**DIRECTION**
Rewrite the lines below so that "Downloads" is renamed "Documents" and everything else stays the same. Omit the pictures from your answer.
----------------------------------------
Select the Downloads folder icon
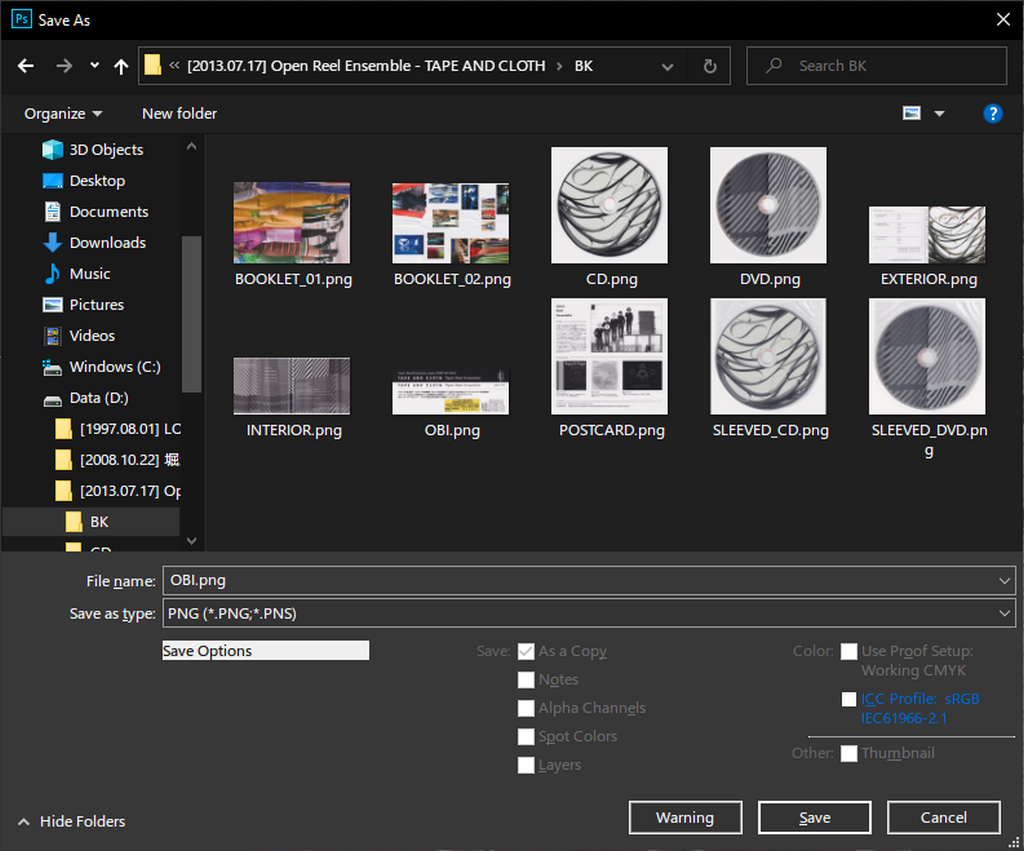This screenshot has height=851, width=1024. 53,243
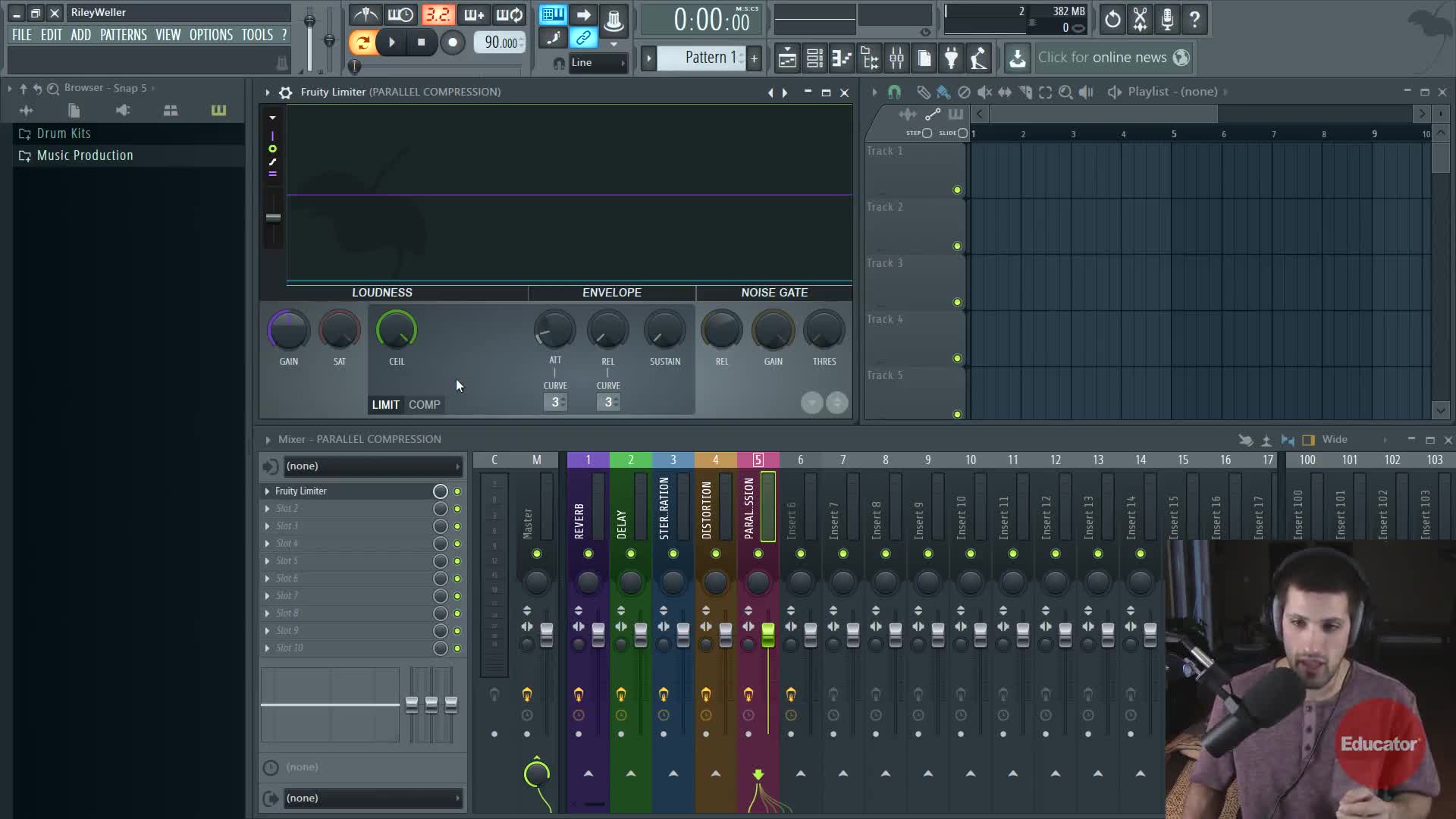Image resolution: width=1456 pixels, height=819 pixels.
Task: Mute the REVERB mixer track
Action: tap(588, 554)
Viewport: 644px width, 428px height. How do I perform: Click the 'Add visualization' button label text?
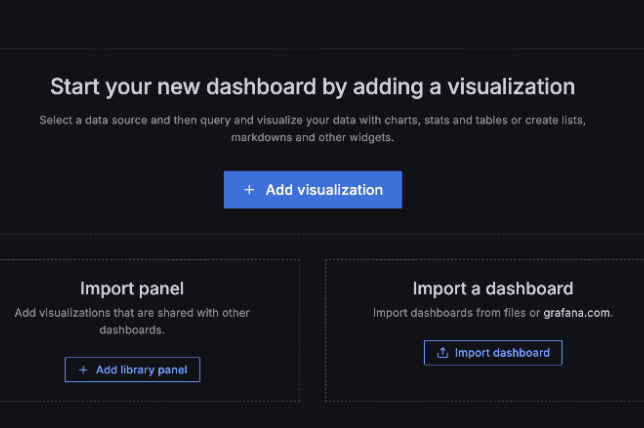(x=324, y=190)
----------------------------------------
**SOLUTION TO THE PROBLEM**
Select the Documents folder icon
This screenshot has height=851, width=1024. 53,243
Image resolution: width=1456 pixels, height=819 pixels.
Task: Mute the REVERB mixer track
Action: tap(588, 554)
Viewport: 644px width, 428px height. How do I perform: Click the 'Add visualization' button label text?
(x=324, y=190)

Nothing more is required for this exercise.